The little garden in a village around space.1.

 あの白い港から見える明るい海の遙か彼方、深緑の大小の島々の間、雪を纏う山々の谷間に、ある小さな村がございました。この村の中央の広場近くには、四つ五つくらいの高い塔が建てられており、村の縁には、海原のそば、山の麓、宙空の端に通じる門がございました。この場所は世界を旅する人々や動物たちがいつのまにか必ずみな立ち寄るところであり、そして、広場の隣にある市場では、果物や木の実などの森の恵やお酒やお菓子といった交易の品々が毎日売り買いされては、どこかの街へと運ばれていくのでした。ある旅人の革製の日記帳によると、この村には愛らしいイルカの赤ん坊の顔くらいの耳の大きな人の形をした妖精が住んでいるそうです。
 ある日、村の住人のなかでもまだ若い、キプロス・ウェザーマンが紙の包みを小脇に抱えて家をでました。暁の空は端の方からうっすらと白みはじめ、白く細長い雲が夜の余韻を残しながら、光をうつしていました。キプロスは村のなかを流れる川にアーチ状に架かる橋を渡り、広場近くの巻き貝のような形をした塔の入り口にやってきました。扉を開けようと手を前に伸ばすと、金属製の重そうな扉は、彼の指のわずか先で音もなくゆっくりと開いていきました。塔のなかは半透明になっていて、クリーム色のやわらかな明るさにみちていました。円を描きながら、螺旋状にくるくると空の方に巻き上がる緩やかな階段を一歩一歩進むと、平らな場所にたどり着きました。鍵穴のような形にくり抜かれた入り口を通り抜けると、円型の庭が空中に浮かんでいて、桜やユリやバラ、チューリップなどの花が咲いていました。その花園の片隅には、彼と同じような大きな耳をした老人が木の椅子に腰掛けて、様々な色彩の絵の具や筆などの画材一式や紅茶、「南国の花園より」というラベルのついた蜂蜜などを入れた陶器をそばの円形のテーブルに広げて、なにやら絵を描いていました。老人のそばには向こう側まで映すような小さくて丸い水晶をしきつめたガラスの池がございました。そして、その池の上の方、空中のある場所から、水が小さな虹をともなってシャワーのように水晶玉の表面に注いでいました。池の近くの白い壁には緑色の蔦が空の方に向けてはしり、振り子式の大きな古時計が架かっていました。「こんにちは。」と彼はいいました。老人は「こんにちは。」とだけ答えました。キプロスが「とても大きな古時計ですね。」と言うと、老人は少しだけ首を傾げて、『これは時計と呼ばれるより前の古代から伝わる機械でね、むしろ宇宙の「量り」と言った方が通じるかもしれないね。』と言いました。キプロスは「何をはかっているのですか。」と尋ねると、老人は静かに「振り子のすぐ右側とそしてやはり左側を見てご覧。」と言いました。振り子の右側には白い宝石が二つ三つ輝き、左側には同じような形状のしかし黒色の宝石が同じ数だけ鈍い光を放っていました。

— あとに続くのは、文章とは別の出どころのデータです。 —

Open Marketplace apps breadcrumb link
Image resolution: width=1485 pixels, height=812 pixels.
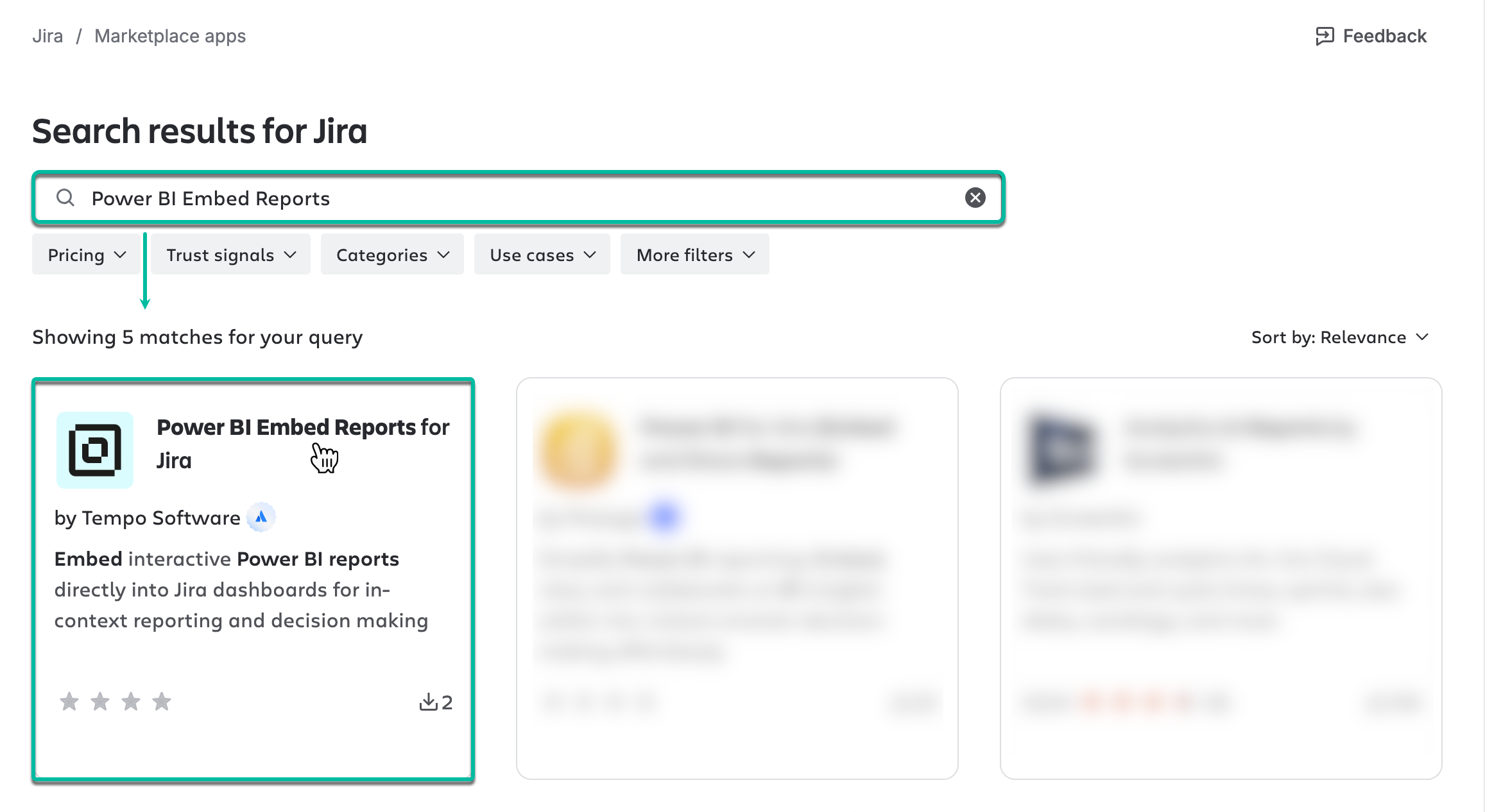(x=170, y=36)
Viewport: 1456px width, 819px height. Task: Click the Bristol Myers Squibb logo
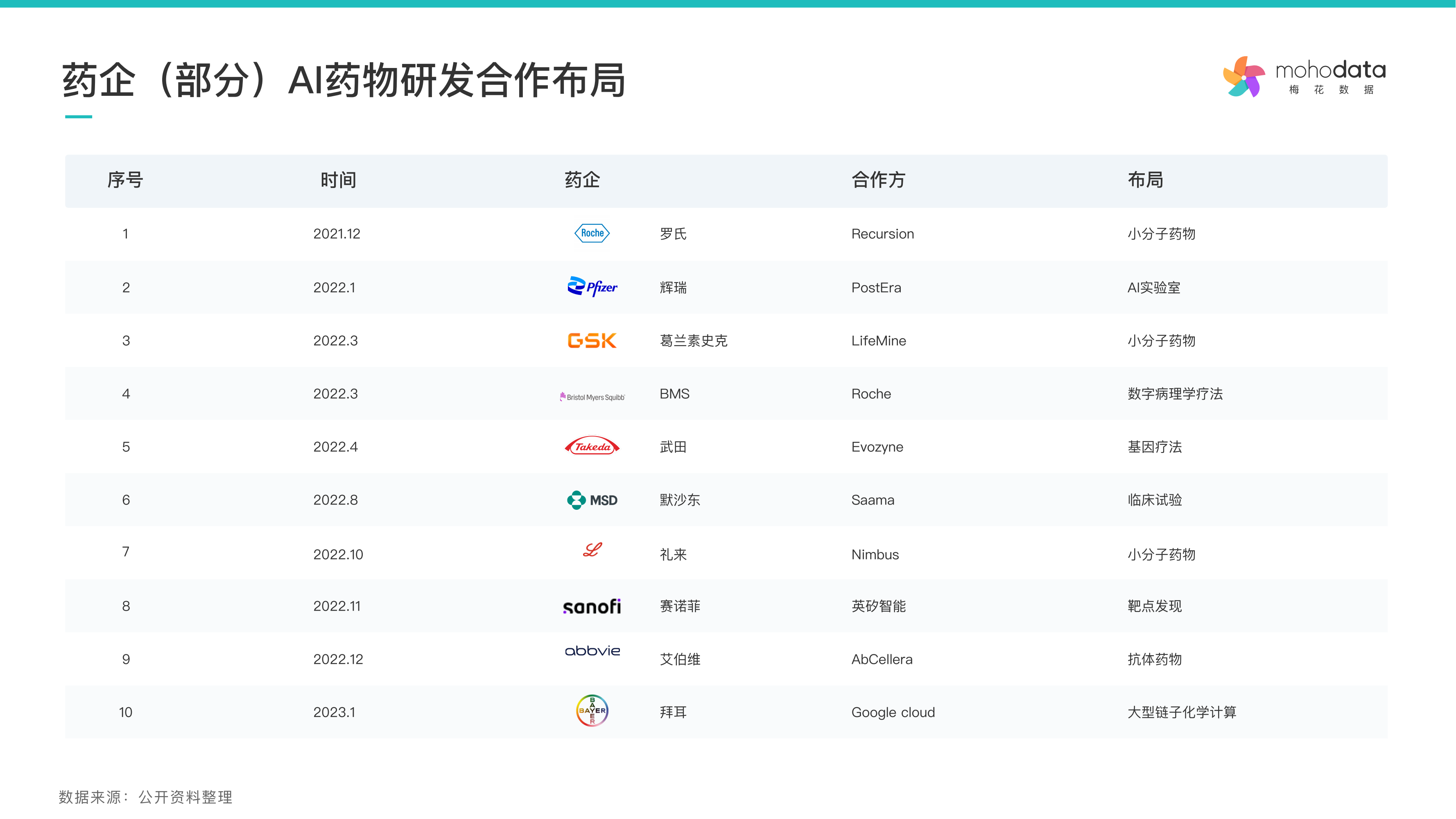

キプロスは「この白い宝石は何ですか。」と尋ねると、老人は「そのひとつは世界中の教会の鐘の音を集めたものであり、もうひとつは何と説明すればよいかな。願いのようなものだよ。もっとも、白い宝石はいくつもの種類があって、どんなものを集めるかは選択することができるよ。」と答えました。キプロスが、「ではこの黒い宝石は何ですか。」と言うと、老人は「そのひとつは戦車の音であり、もうひとつは戦いへの身震いするような心臓の音だよ。」と言いました。キプロスは「この振り子は今は白い方に傾いたまま止まっているようですね。」と言うと、老人は「それはこの塔のある所を示しているんだよ。振り子の上の目盛りを動かしてごらん。」と言いました。キプロスが、青色に輝く球体にそっと指を触れると、目盛りはカラリとした音を奏でて黄色に変わり、白い宝石の場所からあらわれた数人の小人たちと黒い宝石からあらわれた数人の小人たちが、中央の振り子をすぎた所で回れ右して、今度は振り子の端に小さな手をかけて両側から押し合って、しばらく振り子をプルプルと動かしました。老人が「もう一度振り子の位置を見てご覧。」と言うのでキプロスが振り子に目を戻すと、振り子はわずかに黒色の宝石の方に近づいているようです。キプロスが球体を上下左右にちょっと動かすごとに、球体の色と振り子の位置は少しづつ変化していきました。キプロスが幾度か球体に触れると、球体はやがて、まんなかからだいぶ白い宝石に近づいた位置で止まりました。時計の針を見ると、そこには「八月十五日」という古代文字が浮かんでいました。キプロスが「この目盛りはどのくらい白い宝石に近いのでしょうか。」と尋ねると、老人は少しだけ微笑して「すくなくとも永久というよりはむしろ現在の状態を示していることは確かなことだよ。」といって、また絵筆をとって絵に向かうと、「この村、そしてこの塔は、皆が知っているように、宇宙の声と音をきくのにとても良い場所でね。この古時計は我々妖精がそうするずっと前からこうして耳を澄ましているのだよ。」と呟くように言いました。
 キプロスが塔のベンチに腰掛けてそっと耳を澄ますと、春の花の咲く息吹や、夏の緑の香り、秋の風の爽やかさや、冬の雪のひんやりとした感じがいつまでもきこえてきました。